Besides tumor-related factors, our analysis found that there were other patient-related and facility-related factors associated with ICH. Male sex was found to be associated with ICH in patients with brain metastases. Studies have found that male gender was significantly associated with ICH in a non-cancer setting12,13,14. This effect may be due to several biological and social causes of the disease. For example, estrogen has been shown to be cardioprotective in several ways15 whereas androgens stimulate the progression of atherosclerosis16. Larger hospital size and teaching hospitals were also found to be significantly associated with ICH. This may be due to the possibility that the most complex cases may be more often referred to large academic institutions with the resources to manage the high acuity of patients with ICH and brain metastases.

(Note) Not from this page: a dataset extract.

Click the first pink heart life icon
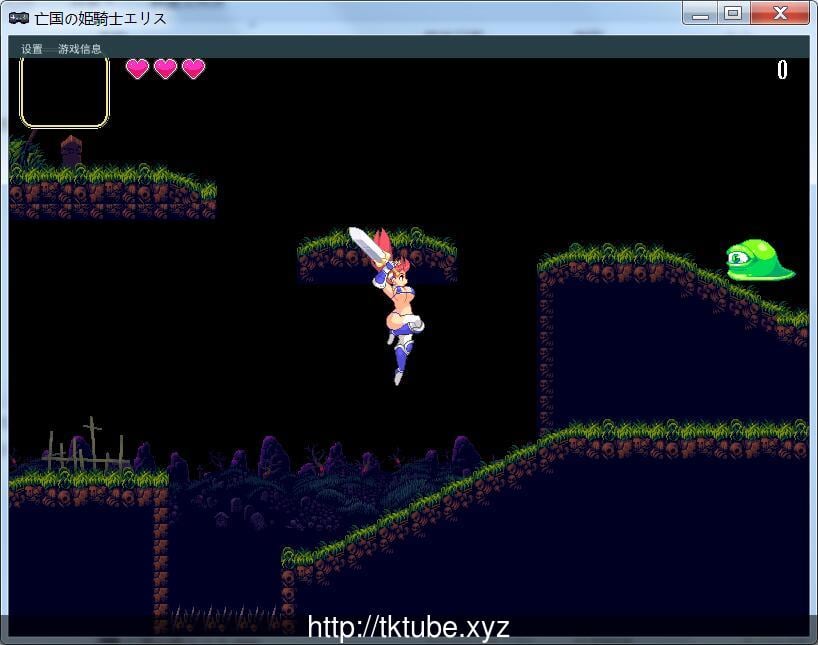The width and height of the screenshot is (818, 645). [x=137, y=69]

Hypertension is a well-known risk factor for ICH and strokes in general17,18,19. In a retrospective cohort study, Schmidt et al. found that surgical treatment and renal insufficiency were associated with ICH. Additionally, antihypertensive treatment was associated with a reduced risk of ICH7. In our study, hypertension was not significantly associated with ICH. However, we were unable to control for whether the patients were on antihypertensive medications and how well hypertension was controlled, and so further investigation will be needed to determine the interaction of uncontrolled hypertension with other risk factors in our study with regards to ICH in brain metastases.

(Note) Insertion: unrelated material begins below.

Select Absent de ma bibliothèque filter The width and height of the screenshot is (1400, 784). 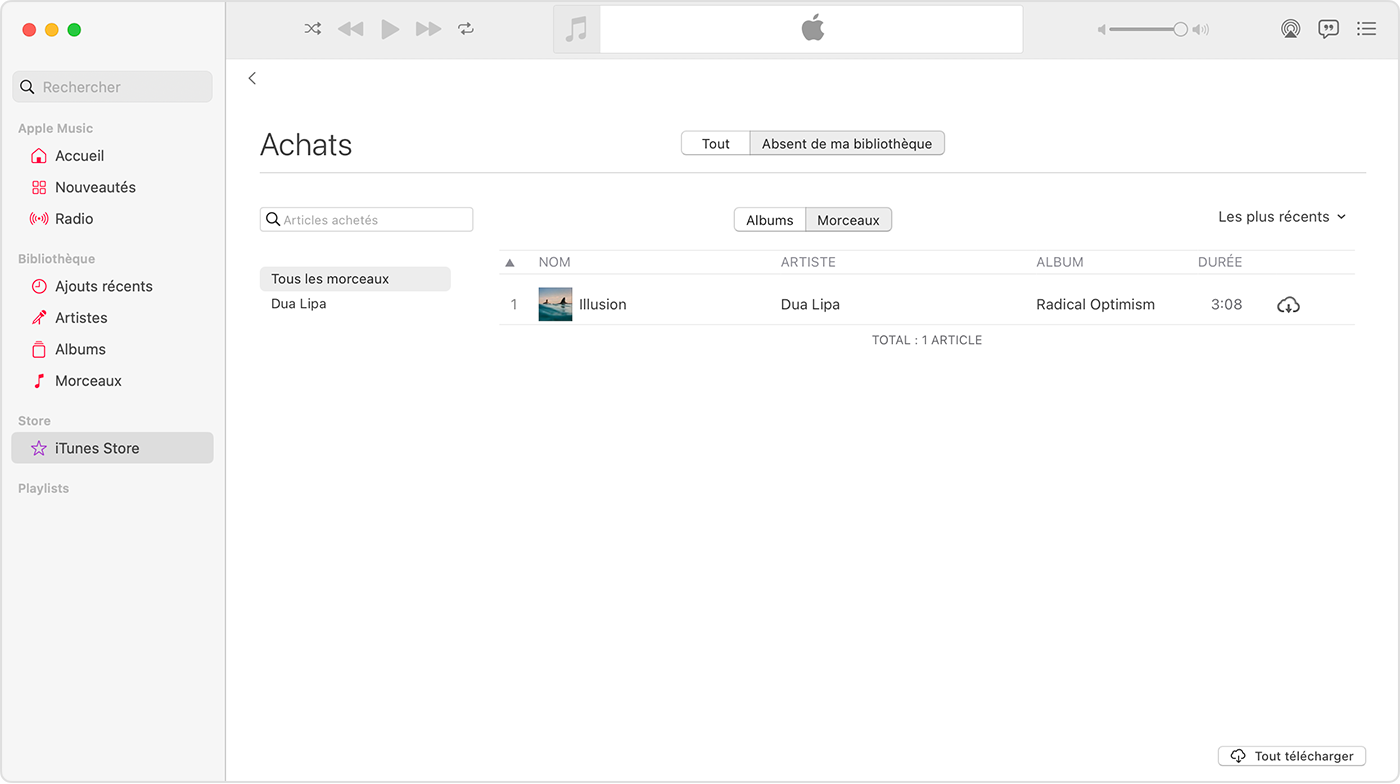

The main limitations of this study are those that are inherent to retrospective studies that utilize national databases. First, this data is limited to a single year of data so it was not possible to determine trends. This was done intentionally as metastasis of the brain could only be determined with ICD-10 coding rather than the less specific ICD-9 coding, which is unable to distinguish between brain and spinal cord metastasis. Second, the NIS does not code for patient-level data, and so multiple hospitalizations may have occurred for the same patient. Third, temporal information is not provided in this database and it is unclear whether the patients developed ICH or brain metastasis first. Fourth, ICD coding lacks details regarding the agent and timing of “long-term anticoagulation,” as well as granular breakdown of types of “kidney cancer” to determine the number harboring renal cell carcinoma. Finally, the NIS represents the hospitalized patient population and is not necessarily generalizable to the non-hospitalized population.

In conclusion, ICH can be a significant complication of patients with brain metastases, especially in those with melanoma, kidney cancer, and a history of long-term anticoagulation. When examining the subset of patients who were on long-term anticoagulation, melanoma was still highly associated with ICH. While patients with brain metastases are often in a hypercoagulable state, the risks and benefits of anticoagulation must be weighed carefully, especially for those with melanoma or kidney cancer. These patients may also benefit from more intensive monitoring and follow-up. Further research is needed in order to determine the optimal guidelines for anticoagulation management in patients with brain metastases.